Math resources for graduate students (and other social scientists)

Below are some resources that I have found helpful in learning some of the mathematical methods used by economists and other social scientists.

Getting started

A good way to learn some basics quickly is by reading the mathematical appendices of standard textbooks. The appendices to Varian’s Microeconomic Analysis and Mas Collel, Whinston and Green’s Microeconomic Theory outline the tools essential for economic theory, especially constrained optimization. The appendices to Greene’s Econometric Analysis provide a crash course in linear algebra, probability and statistics.

Filling in the details

Once you know the basics, you’ll need a few good, general references to fill in the gaps. Mathematics for Economists by Simon and Blume covers the fundamentals of rigorous linear algebra, advanced calculus, optimization, and a few other topics. Mathematical Methods and Models for Economists by de la Fuente covers similar topics, and some more advanced material, with a more formal focus, although it is also very readable.
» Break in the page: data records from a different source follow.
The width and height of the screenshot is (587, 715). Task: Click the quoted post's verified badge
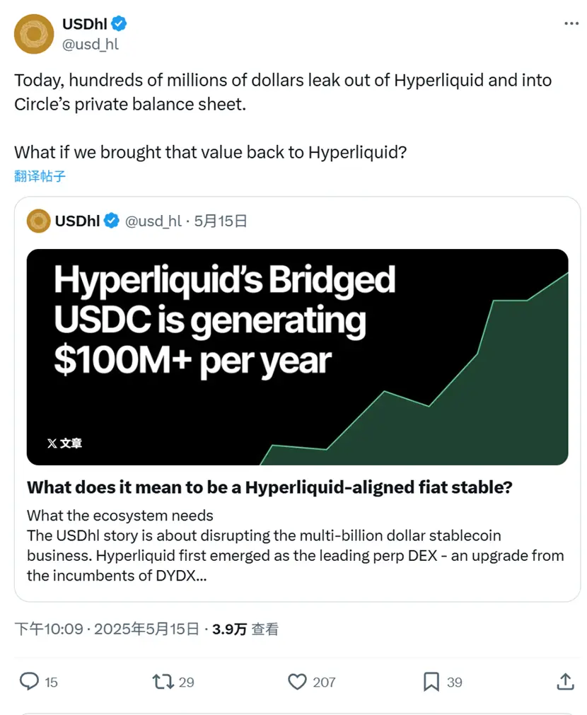112,221
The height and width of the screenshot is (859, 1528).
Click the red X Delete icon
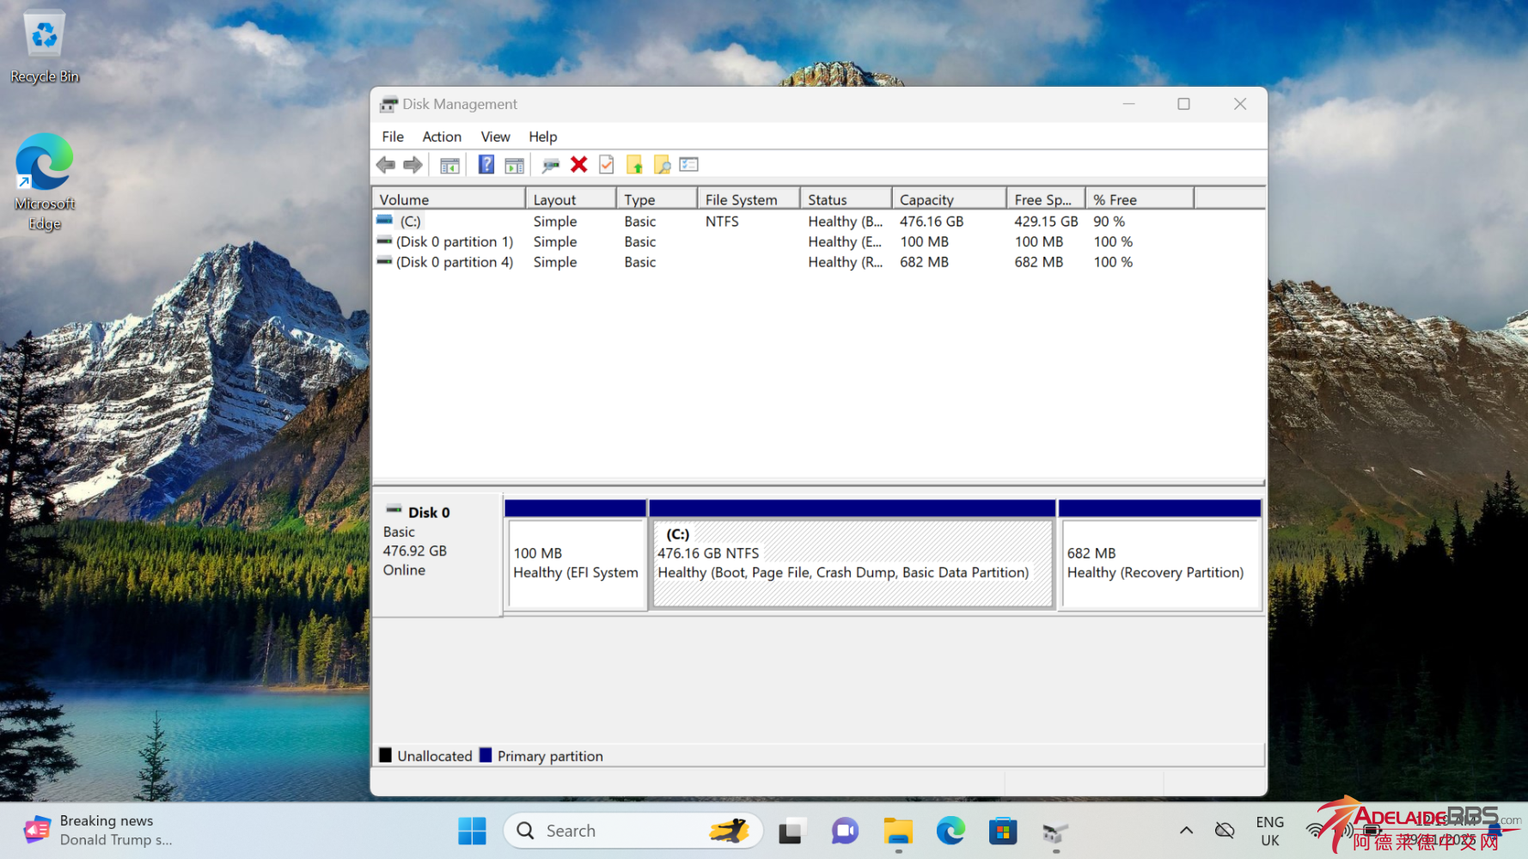pos(579,165)
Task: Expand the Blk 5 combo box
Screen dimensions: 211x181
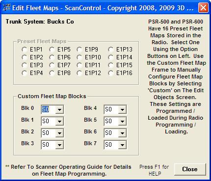Action: click(122, 121)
For probability and statistics, Hansen’s Probability and Statistics for Economists is a great reference that is geared towards econometrics. For a concise introduction, I recommend Gallant’s An Introduction to Econometric Theory (which also sketches the basics of measure-theoretic probability) and Wasserman’s All of Statistics (which includes brief introductions to some advanced topics). Two standard statistics texts are Mathematical Statistics by Hogg, Craig and McKean and Statistical Inference by Casella and Berger (the former being a bit easier and the latter being a bit more detailed).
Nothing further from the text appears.